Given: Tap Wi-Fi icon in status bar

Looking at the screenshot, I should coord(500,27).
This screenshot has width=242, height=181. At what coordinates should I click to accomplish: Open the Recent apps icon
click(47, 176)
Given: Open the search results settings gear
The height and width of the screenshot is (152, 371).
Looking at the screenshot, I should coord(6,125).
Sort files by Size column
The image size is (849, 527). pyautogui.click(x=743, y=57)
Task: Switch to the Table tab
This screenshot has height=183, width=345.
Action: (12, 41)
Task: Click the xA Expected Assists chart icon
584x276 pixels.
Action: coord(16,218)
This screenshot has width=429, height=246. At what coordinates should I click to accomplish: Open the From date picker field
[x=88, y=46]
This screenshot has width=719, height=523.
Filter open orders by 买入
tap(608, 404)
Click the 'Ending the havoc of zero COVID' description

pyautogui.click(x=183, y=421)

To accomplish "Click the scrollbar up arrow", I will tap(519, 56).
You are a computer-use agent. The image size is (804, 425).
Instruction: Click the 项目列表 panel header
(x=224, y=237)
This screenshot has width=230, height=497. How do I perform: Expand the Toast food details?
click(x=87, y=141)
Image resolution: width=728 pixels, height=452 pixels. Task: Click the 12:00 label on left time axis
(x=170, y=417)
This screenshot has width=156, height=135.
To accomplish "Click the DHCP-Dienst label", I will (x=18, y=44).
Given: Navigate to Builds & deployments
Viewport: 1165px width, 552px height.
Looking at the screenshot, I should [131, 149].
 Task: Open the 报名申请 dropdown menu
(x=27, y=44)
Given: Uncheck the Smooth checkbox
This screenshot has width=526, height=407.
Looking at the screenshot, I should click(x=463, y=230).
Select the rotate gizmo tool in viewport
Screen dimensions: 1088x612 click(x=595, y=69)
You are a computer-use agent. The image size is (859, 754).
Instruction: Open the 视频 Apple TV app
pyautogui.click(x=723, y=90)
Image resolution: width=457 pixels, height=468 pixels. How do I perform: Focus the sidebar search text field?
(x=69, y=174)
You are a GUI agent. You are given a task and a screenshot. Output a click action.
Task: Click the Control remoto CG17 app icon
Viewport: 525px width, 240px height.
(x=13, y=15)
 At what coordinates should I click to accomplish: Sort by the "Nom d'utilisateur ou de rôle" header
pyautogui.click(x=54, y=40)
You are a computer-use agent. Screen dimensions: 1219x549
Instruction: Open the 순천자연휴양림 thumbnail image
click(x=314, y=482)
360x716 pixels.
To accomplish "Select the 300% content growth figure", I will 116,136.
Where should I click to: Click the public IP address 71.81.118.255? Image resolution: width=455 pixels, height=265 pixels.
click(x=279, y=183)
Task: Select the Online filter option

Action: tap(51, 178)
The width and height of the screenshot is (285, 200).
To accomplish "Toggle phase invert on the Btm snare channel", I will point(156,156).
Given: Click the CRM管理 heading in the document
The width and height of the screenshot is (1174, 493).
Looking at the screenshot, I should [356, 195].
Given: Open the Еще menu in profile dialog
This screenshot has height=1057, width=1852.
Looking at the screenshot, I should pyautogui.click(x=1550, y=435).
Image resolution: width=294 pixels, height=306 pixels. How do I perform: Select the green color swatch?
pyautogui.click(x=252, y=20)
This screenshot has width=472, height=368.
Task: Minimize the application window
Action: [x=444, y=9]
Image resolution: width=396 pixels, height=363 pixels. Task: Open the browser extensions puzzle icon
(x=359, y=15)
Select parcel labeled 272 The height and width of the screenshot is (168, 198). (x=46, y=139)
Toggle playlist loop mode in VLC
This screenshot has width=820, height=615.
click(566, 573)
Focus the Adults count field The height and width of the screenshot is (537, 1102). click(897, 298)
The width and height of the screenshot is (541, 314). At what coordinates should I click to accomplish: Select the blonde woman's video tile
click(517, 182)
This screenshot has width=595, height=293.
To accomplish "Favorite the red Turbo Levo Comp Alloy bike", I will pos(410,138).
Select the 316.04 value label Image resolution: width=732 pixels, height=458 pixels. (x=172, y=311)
===
> WHAT IS NEEDED
A single figure is expected: the count of lines in the data above that include the word "will".

> TASK RESULT
5